Empezaba a hacer crisis la confianza reiterada de quienes proclamaron que "esas cosas no pasan en Chile" y que se trataba sólo de invenciones.
También empezaba el fin de la larga espera de los parientes de los detenidos desaparecidos, que siempre creyeron que los detenidos que no habían vuelto a sus casas habían sido asesinados. Ellos sabían que las versiones oficiosas de que se habían fugado con supuestas amantes o en busca de un exilio dorado, no eran ciertas. Pero, hasta ese día de 1978, hace 20 años, nunca tuvieron prueba alguna.
Hoy, cuando el tema ha empezado a traspasar las duras corazas de quienes quisieron defender lo imposible, es necesario recordar.
La barbarie no cayó de repente sobre el país ni fue protagonizada por un único sector.
Hay un momento impreciso, a fines de los 60, en que la sociedad chilena, sin siquiera darse cuenta de ello, decide abandonar el diálogo democrático y deja de rechazar -en los hechos- la violencia.
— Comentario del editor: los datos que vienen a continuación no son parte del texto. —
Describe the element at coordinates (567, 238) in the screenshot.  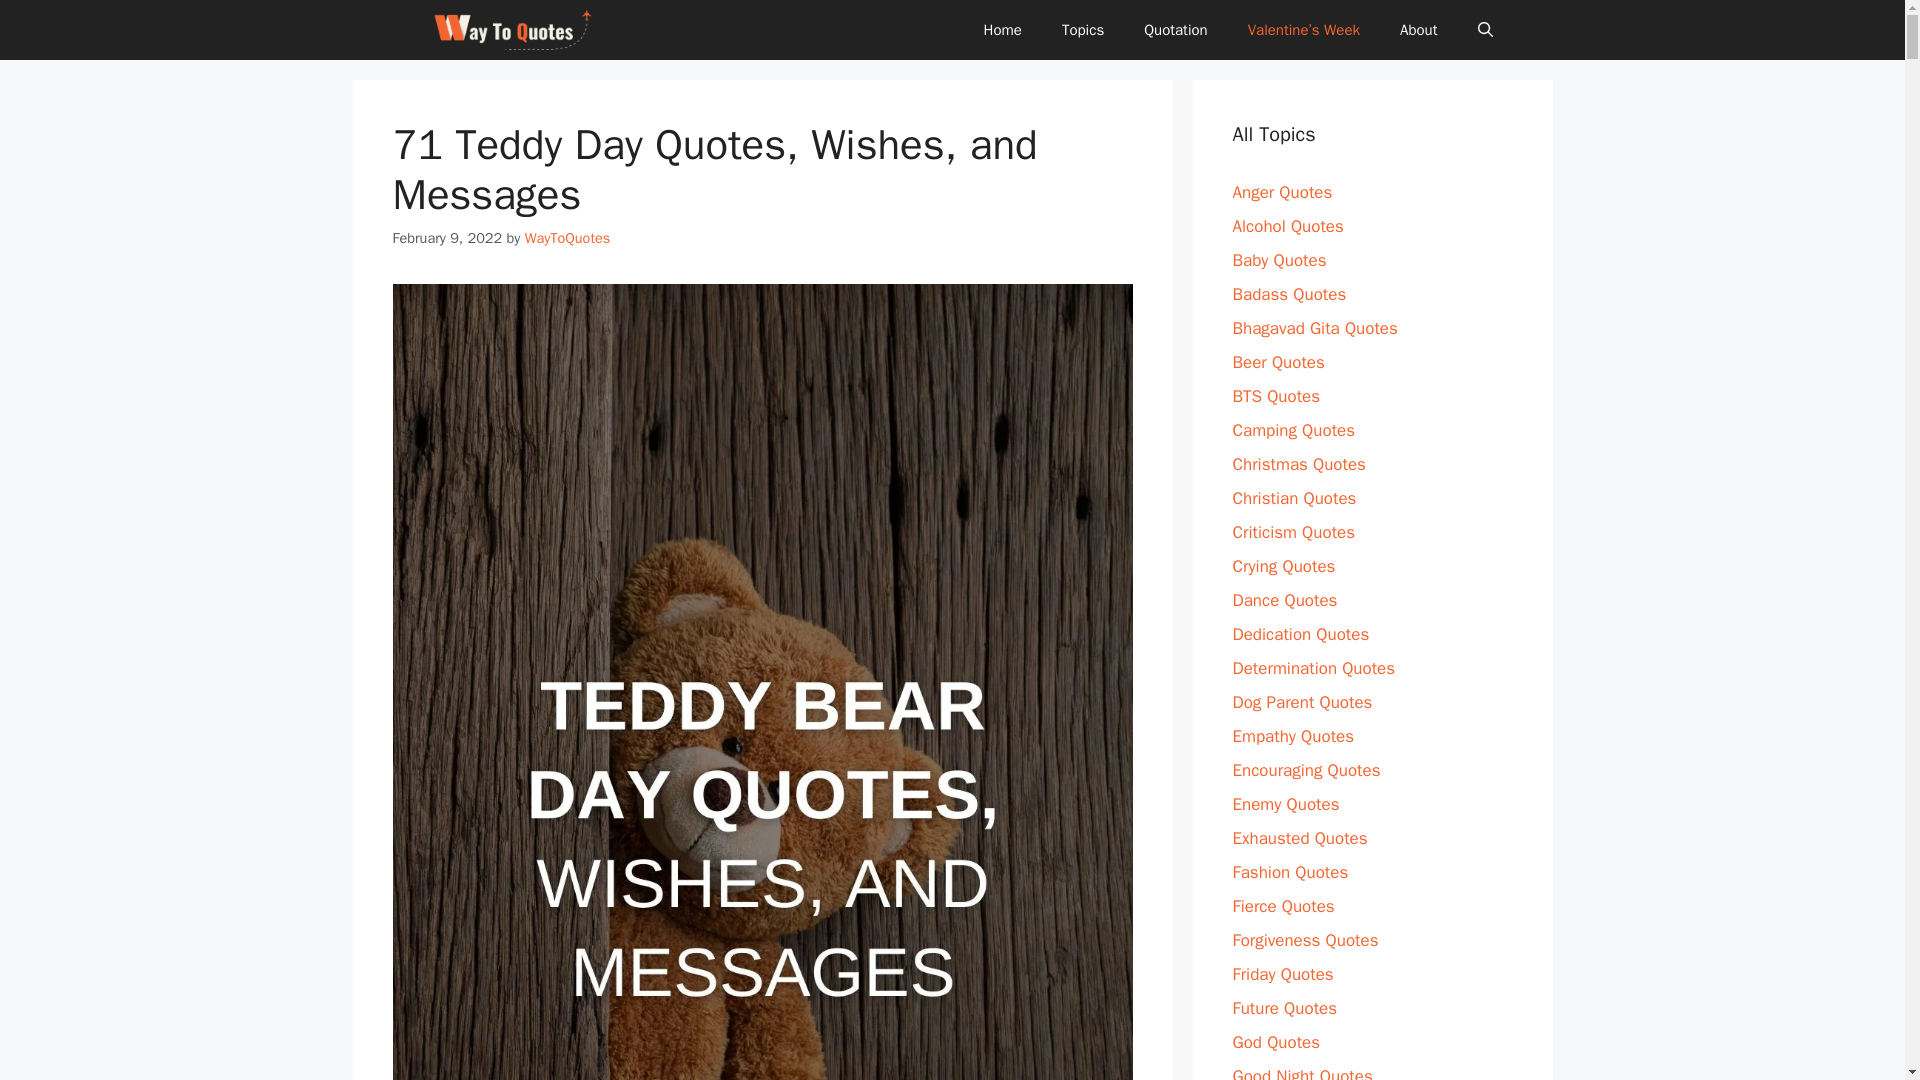
I see `WayToQuotes` at that location.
Las amenazas pintadas en las paredes o proclamadas abiertamente en publicaciones extremistas, los discursos encendidos, los gritos y los cartelones descalificatorios nos fueron envolviendo en una espiral irresponsable y fatal. El estallido tomó forma concreta en la madrugada del 11 de septiembre de 1973, pero que empezó antes y continuó mucho después.
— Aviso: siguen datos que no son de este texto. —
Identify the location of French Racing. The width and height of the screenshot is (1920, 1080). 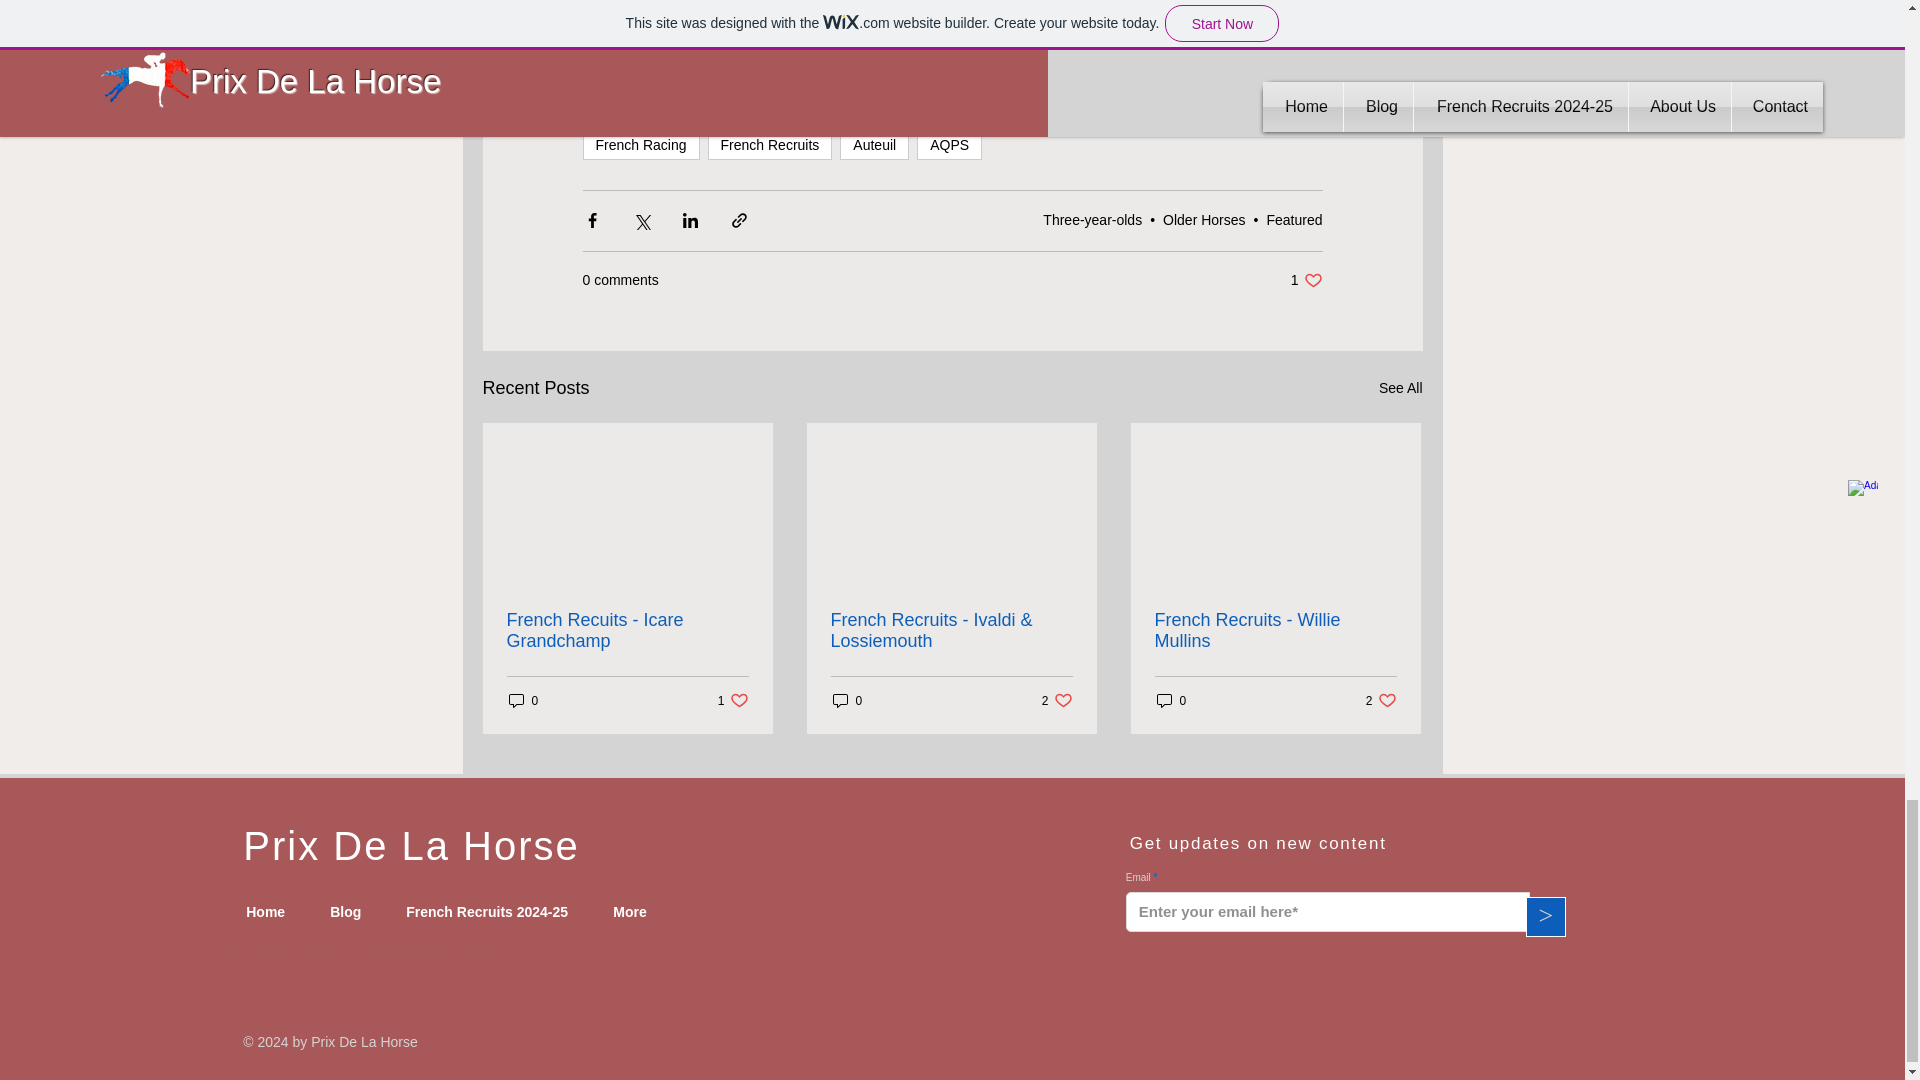
(1294, 219).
Es necesario decir, desde luego, que quienquiera que haya iniciado esta escalada, lo peor fue lo que ocurrió cuando se institucionalizó el recurso de la violencia del Estado. Al mismo tiempo, mediante una gigantesca campaña de prensa -apoyada por drásticas limitaciones a la libertad de expresión- se intentó ocultar o disfrazar lo ocurrido.
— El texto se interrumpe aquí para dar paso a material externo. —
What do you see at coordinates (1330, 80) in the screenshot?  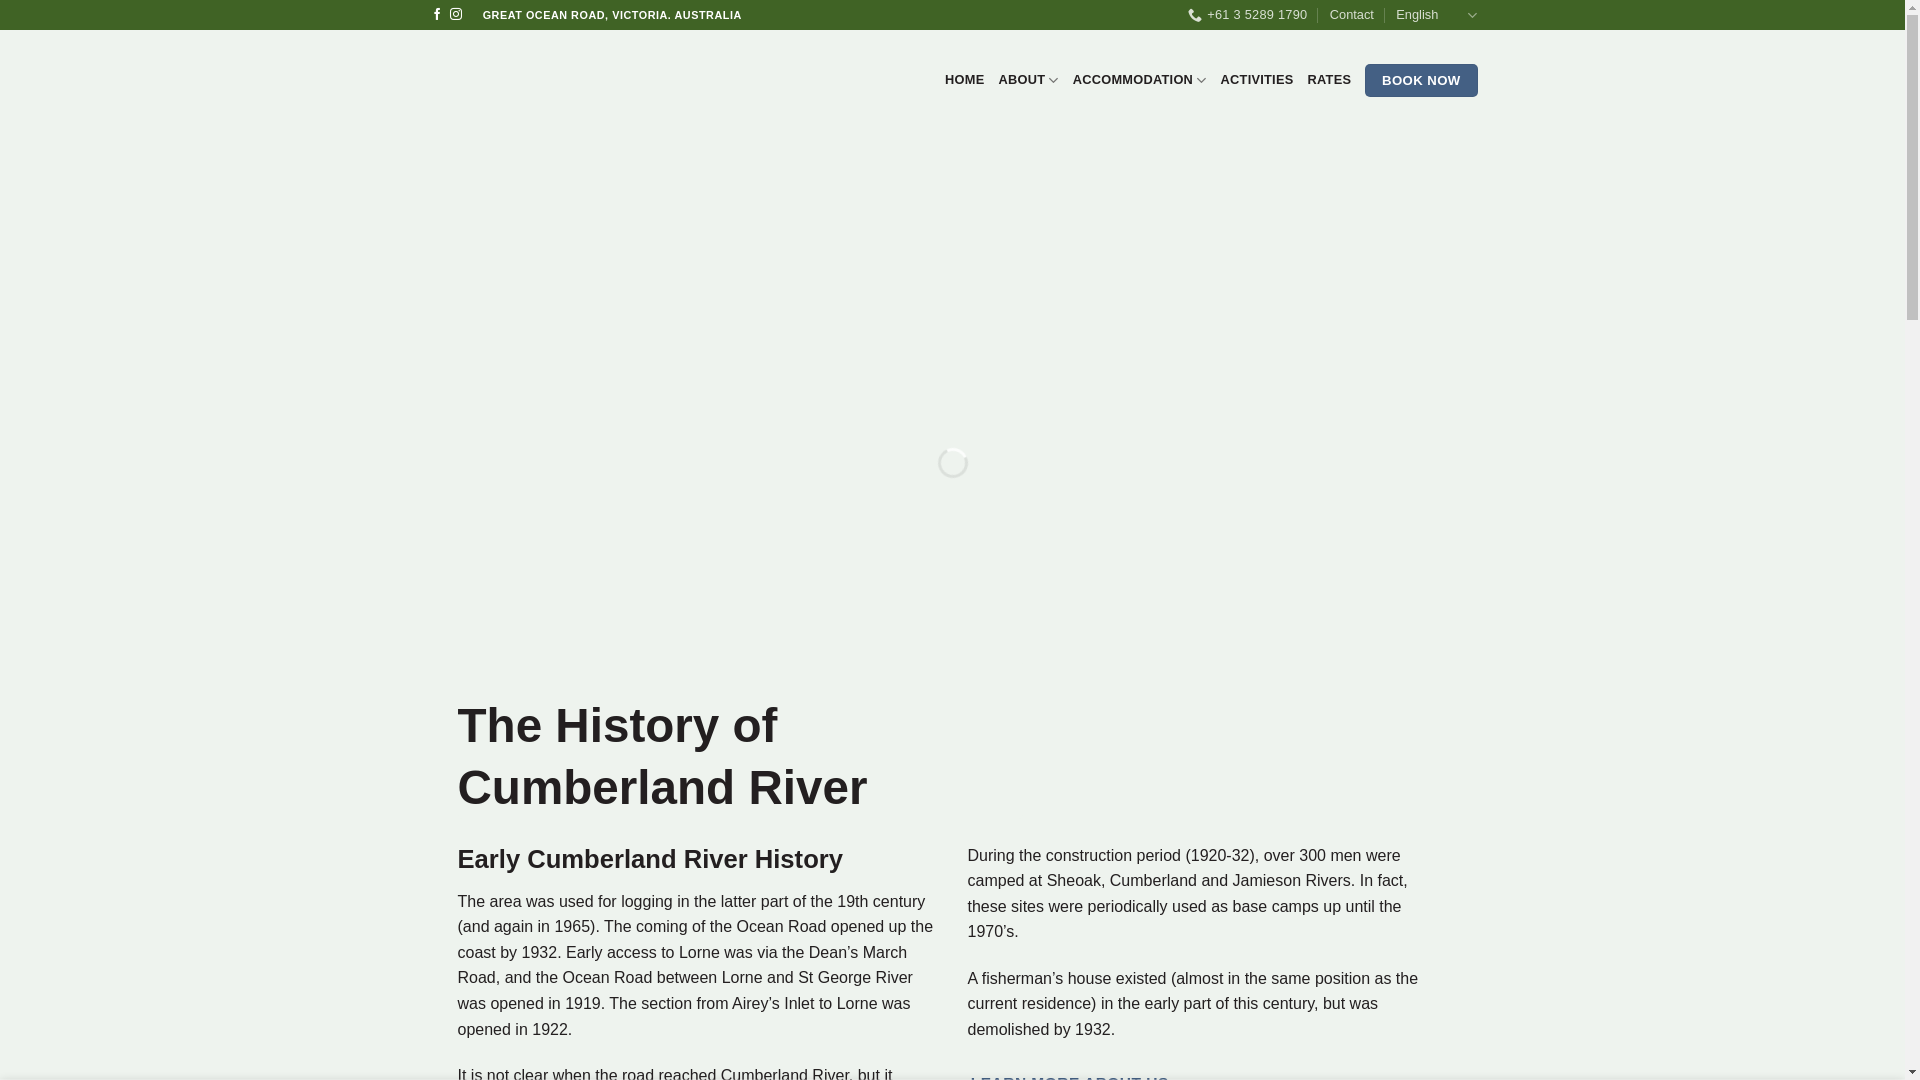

La profundidad del quiebre social quedó en evidencia en el entusiasmo de los sectores proclives a creer sin discusión las verdades oficiales. Sus representantes más notorios eran los jóvenes que gritaban por el centro de Santiago un estribillo cruel: "Desaparecidos, Já,já,ja".
Periodistas amenazados, restringidos, censurados, obligados a inferirse la peor humillación de todas -la autocensura- y con frecuencia detenidos, apaleados y hasta asesinados no pudieron hacer mucho. Pero lo que hicieron se estrelló, a menudo, con la complacencia de quienes querían vivir tranquilos en este auto-proclamado "oasis de paz y tranquilidad".
Gracias a la censura aquí no sabíamos que la droga se apoderaba de nuestros jóvenes. No veíamos la fragmentación creciente de los chilenos. Ignorábamos el retroceso económico y social. Gracias a la censura, los que no quisieron ver, no vieron y el plebiscito de 1980 cantaron victoria porque un cuerpo electoral nunca bien establecido, en un proceso lleno de sombras y dudas, se les aseguró que había triunfado por amplio margen "la Constitución de la Libertad".
Sólo años más tarde, después de las duras experiencias de la crisis, el alto desempleo y las protestas que nos llevaron a un nuevo espiral de violencia, algunos empezaron a darse cuenta de que las versiones oficiales no decían toda la verdad. El resultado del plebiscito del 5 de octubre de 1988, el primero realizado con las debidas y necesarias garantías, fue simplemente el shock para un grupo importante de chilenos. El propio Augusto Pinochet musitó, desde lo alto, una queja contra los "malagradecidos" e intentó la última soberbia: la comparación con el juicio a Jesucristo, cuando la multitud pidió liberarar a Barrabás..
Chile empezó a caminar por otras rutas.
Preferimos, sin embargo, hacerlo sin que las heridas cicatrizaran del todo, o peor aún, dejándolas a medio cerrar.
Sólo ahora ha empezado el verdadero acto de purificación que esperaba desde hace tantos años el alma de Chile.
Algunos han creído ver en la Carta desde Londres del senador vitalicio un gesto de grandeza. Es, por cierto, lo más lejos a que ha llegado, pero su interpretación todavía sigue siendo oscurecida por los prejuicios de siempre, el resentimiento y la imposibilidad de creer en el diálogo, el respeto mutuo y la tolerancia que se exige permanente a los otros.